_PROBLEM REQUIREMENTS_
Copy the records from the line containing "The height and" through the end of the records, requests included, and shift every coordinate in the answers by -80. Leave the pictures out.

_THE DATA_
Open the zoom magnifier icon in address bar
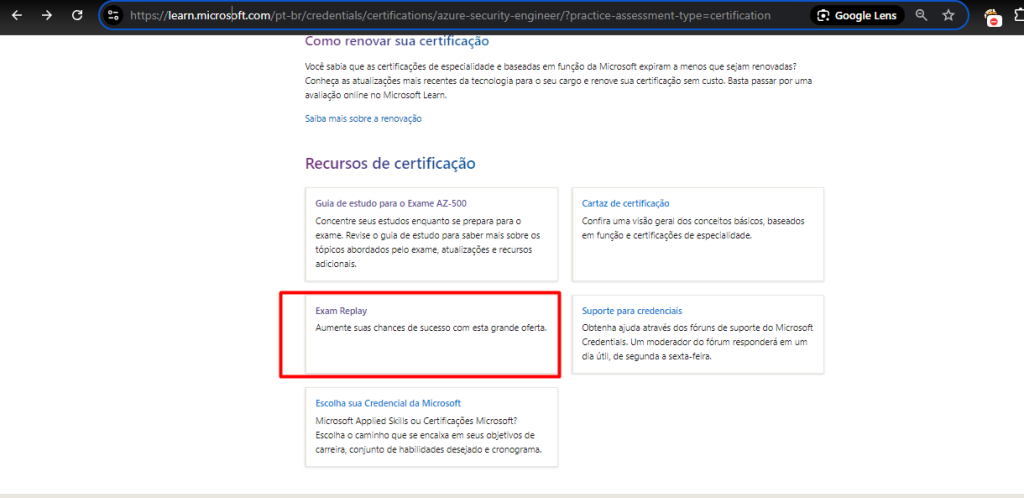This screenshot has width=1024, height=498. point(922,16)
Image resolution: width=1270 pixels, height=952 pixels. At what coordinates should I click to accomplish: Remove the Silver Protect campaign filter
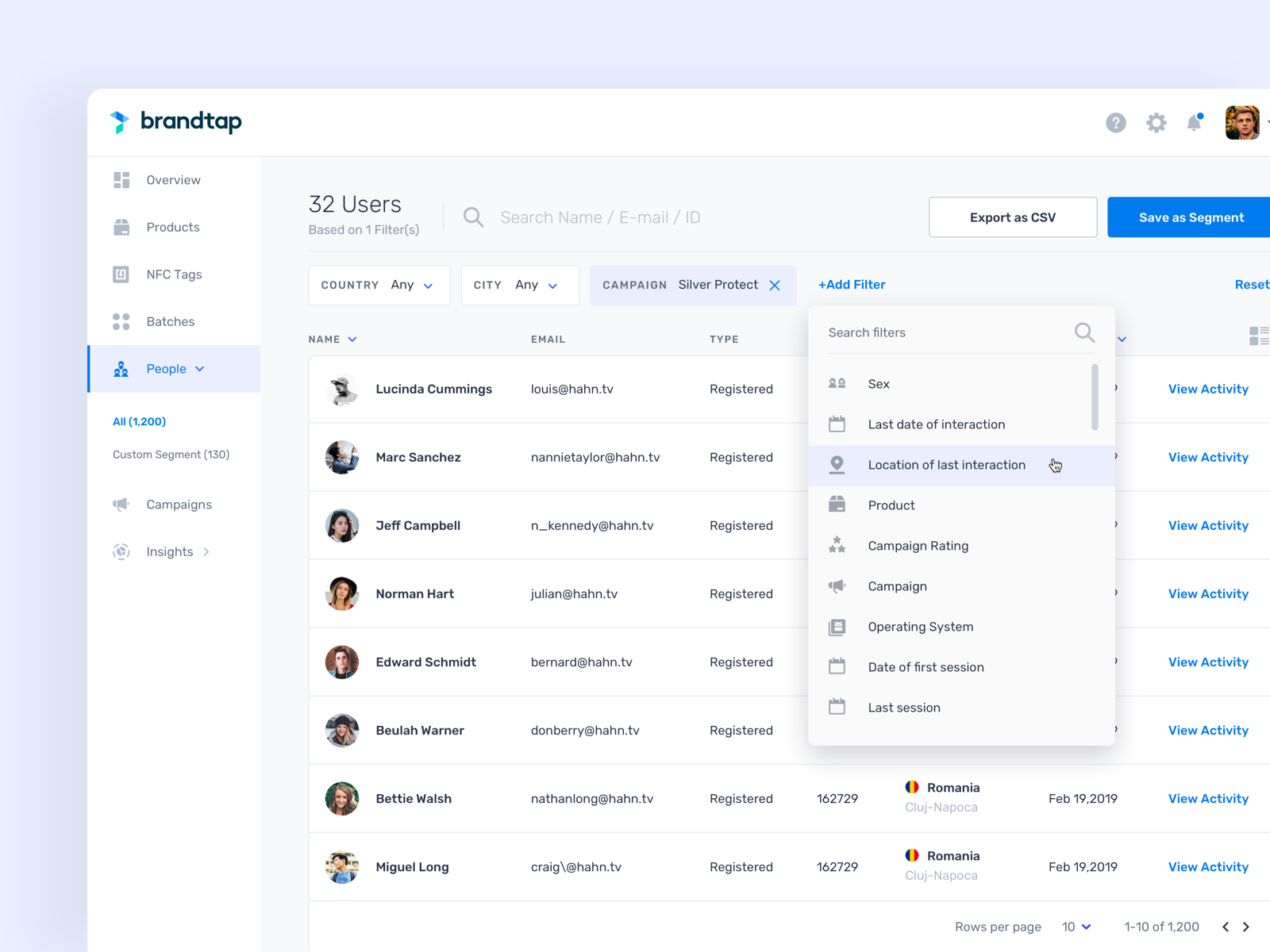tap(775, 286)
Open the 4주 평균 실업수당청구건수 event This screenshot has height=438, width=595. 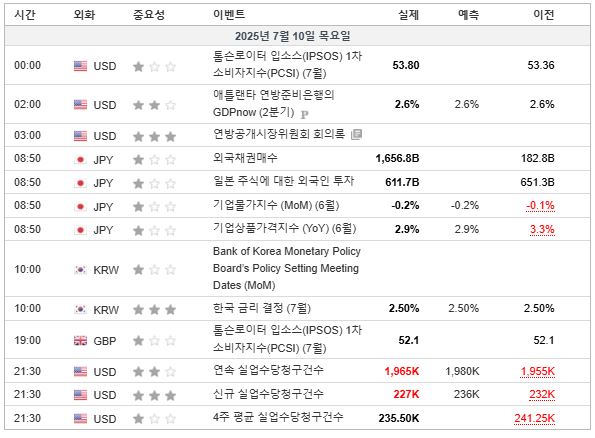(x=278, y=418)
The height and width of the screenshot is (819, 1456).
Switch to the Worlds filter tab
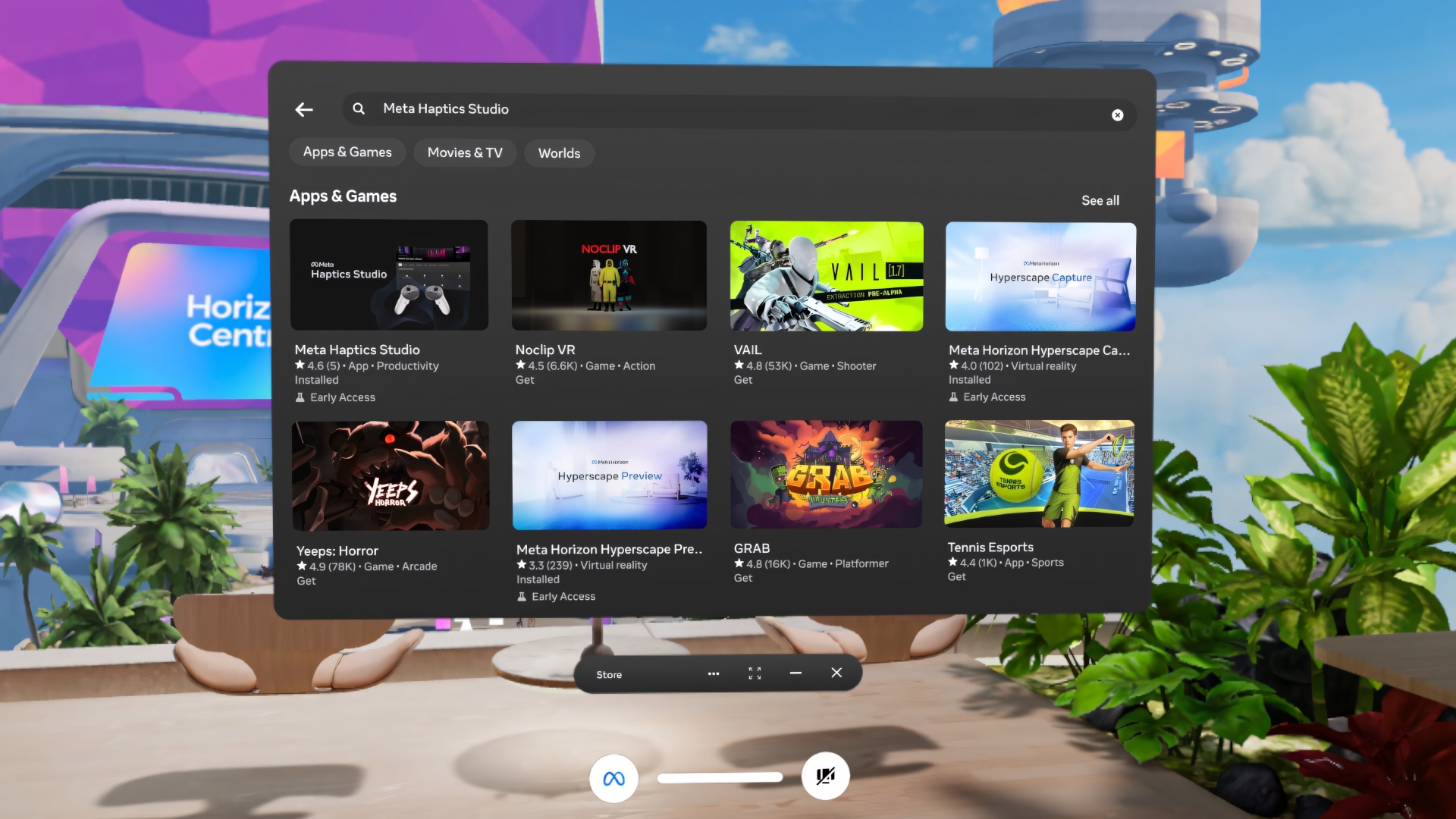click(559, 153)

_TASK OUTPUT_
The height and width of the screenshot is (819, 1456).
Switch to the Worlds filter tab
click(479, 73)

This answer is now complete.